(Stored data)
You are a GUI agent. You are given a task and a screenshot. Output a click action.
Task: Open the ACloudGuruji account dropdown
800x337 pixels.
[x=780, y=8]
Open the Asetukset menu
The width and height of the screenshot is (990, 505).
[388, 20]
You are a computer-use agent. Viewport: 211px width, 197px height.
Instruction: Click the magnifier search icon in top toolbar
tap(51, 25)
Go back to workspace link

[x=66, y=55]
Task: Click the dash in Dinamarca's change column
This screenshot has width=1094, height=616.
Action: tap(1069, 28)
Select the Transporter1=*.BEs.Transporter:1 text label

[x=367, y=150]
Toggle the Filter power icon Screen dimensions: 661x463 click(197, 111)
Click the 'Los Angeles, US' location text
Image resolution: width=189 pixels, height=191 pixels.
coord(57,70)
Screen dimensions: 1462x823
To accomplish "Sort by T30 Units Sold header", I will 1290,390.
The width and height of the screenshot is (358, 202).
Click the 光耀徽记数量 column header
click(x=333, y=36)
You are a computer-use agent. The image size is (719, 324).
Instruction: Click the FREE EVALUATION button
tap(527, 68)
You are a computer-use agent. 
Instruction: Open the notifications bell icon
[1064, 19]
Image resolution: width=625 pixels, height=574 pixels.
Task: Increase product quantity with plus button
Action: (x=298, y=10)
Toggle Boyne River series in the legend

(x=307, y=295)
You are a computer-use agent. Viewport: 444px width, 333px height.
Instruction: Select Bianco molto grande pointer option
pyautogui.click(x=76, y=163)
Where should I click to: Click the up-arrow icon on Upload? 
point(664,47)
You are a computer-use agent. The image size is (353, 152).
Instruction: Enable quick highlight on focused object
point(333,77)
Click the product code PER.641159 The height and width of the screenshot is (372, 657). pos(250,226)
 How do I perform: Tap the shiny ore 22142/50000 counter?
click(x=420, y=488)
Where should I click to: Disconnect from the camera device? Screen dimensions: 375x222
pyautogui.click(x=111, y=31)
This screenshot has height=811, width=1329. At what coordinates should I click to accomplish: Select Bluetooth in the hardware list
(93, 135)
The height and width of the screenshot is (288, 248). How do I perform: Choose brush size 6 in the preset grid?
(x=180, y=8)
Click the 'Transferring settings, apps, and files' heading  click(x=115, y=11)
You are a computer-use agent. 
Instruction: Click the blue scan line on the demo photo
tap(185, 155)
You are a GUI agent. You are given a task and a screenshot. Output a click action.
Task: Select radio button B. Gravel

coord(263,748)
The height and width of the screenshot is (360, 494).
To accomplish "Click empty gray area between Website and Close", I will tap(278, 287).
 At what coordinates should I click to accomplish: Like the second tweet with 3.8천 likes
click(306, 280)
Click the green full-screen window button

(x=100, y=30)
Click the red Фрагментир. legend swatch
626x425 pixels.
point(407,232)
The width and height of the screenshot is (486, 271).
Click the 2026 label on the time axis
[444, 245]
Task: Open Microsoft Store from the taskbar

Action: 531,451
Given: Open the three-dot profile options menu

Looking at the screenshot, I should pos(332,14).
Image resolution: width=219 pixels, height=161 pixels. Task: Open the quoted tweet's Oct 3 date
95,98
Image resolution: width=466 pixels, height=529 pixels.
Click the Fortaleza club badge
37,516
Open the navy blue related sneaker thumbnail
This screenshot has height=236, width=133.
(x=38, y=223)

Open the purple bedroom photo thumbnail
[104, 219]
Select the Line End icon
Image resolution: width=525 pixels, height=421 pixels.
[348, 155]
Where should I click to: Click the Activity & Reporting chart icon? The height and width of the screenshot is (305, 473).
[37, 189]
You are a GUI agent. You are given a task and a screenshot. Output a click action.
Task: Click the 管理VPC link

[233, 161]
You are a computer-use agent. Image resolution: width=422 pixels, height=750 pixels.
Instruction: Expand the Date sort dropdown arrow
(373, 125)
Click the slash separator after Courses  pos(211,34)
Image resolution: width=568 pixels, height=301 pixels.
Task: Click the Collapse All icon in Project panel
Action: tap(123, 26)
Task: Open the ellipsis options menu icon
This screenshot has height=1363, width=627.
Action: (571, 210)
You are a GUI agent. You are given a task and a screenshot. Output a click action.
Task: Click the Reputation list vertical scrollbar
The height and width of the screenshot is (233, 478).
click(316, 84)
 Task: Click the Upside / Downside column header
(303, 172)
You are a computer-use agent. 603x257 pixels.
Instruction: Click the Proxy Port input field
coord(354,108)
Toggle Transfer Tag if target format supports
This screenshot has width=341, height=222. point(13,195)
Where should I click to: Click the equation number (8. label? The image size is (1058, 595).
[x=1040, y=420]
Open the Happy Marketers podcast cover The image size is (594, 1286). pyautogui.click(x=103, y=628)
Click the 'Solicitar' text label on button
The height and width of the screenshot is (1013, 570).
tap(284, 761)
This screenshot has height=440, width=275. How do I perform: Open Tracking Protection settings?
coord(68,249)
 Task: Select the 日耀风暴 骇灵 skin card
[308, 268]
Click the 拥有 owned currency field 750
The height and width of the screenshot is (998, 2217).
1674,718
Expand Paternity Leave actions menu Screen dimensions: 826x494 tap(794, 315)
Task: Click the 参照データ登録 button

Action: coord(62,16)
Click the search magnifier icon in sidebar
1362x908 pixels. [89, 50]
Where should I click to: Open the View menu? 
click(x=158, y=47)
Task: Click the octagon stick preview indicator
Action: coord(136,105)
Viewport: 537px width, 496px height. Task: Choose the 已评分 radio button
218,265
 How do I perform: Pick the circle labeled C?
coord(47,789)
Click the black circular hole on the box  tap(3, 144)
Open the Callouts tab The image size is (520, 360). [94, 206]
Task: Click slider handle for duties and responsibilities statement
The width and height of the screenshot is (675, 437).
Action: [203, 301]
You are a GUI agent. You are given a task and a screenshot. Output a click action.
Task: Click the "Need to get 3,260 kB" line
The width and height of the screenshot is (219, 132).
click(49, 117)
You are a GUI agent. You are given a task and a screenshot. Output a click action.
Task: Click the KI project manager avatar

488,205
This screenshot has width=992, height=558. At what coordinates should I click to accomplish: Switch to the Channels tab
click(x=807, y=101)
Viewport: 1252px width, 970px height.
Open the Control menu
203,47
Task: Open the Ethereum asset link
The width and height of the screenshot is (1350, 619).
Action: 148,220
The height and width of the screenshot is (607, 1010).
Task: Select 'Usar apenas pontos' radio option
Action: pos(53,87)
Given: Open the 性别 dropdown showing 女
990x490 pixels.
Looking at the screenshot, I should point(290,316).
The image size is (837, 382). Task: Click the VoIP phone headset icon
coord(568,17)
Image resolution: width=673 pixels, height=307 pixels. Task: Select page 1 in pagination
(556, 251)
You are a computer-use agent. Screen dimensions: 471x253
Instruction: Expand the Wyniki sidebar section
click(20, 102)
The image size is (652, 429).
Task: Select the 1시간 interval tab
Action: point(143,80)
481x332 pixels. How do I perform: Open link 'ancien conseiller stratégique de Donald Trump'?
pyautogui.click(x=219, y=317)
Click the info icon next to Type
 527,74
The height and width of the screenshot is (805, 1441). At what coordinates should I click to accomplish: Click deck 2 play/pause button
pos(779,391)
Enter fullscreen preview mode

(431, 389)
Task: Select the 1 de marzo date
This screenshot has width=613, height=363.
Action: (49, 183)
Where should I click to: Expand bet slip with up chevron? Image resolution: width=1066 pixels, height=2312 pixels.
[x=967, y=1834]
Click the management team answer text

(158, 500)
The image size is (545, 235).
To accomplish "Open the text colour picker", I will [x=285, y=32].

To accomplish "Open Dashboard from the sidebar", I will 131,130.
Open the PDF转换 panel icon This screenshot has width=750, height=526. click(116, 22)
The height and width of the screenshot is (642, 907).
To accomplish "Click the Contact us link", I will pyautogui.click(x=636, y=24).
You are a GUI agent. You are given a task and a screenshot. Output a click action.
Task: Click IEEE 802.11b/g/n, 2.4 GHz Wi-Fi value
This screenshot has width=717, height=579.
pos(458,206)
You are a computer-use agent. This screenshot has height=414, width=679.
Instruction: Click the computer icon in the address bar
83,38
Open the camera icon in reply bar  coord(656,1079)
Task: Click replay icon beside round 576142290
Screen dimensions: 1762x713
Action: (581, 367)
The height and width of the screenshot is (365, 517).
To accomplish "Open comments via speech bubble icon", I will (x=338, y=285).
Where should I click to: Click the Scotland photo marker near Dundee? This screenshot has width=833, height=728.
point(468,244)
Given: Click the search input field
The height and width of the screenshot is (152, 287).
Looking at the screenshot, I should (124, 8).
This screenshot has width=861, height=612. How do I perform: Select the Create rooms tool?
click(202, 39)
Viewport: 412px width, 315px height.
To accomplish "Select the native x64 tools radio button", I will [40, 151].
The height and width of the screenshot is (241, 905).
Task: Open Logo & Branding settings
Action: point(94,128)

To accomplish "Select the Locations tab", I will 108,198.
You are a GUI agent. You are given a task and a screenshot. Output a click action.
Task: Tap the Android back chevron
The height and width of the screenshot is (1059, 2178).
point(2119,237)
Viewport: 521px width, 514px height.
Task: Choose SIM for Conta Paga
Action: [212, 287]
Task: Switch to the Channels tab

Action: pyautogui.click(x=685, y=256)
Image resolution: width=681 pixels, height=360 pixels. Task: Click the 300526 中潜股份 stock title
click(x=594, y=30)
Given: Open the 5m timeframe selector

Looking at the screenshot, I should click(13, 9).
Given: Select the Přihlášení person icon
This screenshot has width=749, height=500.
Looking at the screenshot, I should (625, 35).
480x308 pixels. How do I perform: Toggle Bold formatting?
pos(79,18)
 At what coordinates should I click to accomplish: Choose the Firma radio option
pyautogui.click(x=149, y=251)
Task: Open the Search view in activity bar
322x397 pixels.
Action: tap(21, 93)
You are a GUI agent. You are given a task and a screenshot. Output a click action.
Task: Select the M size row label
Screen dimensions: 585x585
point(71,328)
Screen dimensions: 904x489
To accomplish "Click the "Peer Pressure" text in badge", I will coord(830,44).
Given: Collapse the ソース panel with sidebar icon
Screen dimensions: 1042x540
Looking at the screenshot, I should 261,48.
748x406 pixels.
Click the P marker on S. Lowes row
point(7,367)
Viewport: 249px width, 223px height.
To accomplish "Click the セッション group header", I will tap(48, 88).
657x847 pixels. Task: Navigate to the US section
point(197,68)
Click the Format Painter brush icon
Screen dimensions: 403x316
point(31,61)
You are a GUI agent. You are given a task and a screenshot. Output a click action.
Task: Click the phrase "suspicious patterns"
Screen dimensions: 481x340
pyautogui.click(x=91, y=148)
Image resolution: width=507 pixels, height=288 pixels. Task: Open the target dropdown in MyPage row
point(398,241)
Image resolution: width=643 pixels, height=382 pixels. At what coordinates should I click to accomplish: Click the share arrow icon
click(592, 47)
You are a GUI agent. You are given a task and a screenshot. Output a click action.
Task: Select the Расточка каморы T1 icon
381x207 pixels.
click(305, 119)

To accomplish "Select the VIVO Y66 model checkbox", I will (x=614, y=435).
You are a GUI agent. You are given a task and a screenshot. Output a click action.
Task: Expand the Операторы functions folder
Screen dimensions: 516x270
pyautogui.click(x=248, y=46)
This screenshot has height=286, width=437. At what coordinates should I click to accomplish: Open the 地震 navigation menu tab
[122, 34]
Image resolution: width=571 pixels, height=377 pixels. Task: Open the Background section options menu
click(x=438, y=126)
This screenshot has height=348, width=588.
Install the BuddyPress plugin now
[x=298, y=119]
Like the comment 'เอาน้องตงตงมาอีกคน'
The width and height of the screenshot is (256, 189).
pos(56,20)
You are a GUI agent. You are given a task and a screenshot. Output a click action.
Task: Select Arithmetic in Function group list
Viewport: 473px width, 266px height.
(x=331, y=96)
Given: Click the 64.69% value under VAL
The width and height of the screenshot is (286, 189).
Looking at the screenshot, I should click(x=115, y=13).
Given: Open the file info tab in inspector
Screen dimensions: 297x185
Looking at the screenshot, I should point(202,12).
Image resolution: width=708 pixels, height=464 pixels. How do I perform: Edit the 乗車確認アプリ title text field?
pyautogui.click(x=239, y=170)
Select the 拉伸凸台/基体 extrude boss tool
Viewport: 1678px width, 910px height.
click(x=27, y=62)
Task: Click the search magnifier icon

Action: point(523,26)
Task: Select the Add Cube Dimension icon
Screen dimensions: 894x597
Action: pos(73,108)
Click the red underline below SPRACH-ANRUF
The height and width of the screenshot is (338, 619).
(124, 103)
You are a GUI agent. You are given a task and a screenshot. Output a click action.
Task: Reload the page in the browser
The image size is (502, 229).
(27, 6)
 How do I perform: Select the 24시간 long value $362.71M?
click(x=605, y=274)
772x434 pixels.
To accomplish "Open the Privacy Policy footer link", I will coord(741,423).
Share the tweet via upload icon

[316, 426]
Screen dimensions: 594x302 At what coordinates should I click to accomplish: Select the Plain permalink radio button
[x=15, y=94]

*Task instructions*
In the lines above, find the word "group" and copy every line it occurs in.

*Solution to the problem*
To accomplish "Click the セッション group header", I will tap(48, 88).
Task: Select Arithmetic in Function group list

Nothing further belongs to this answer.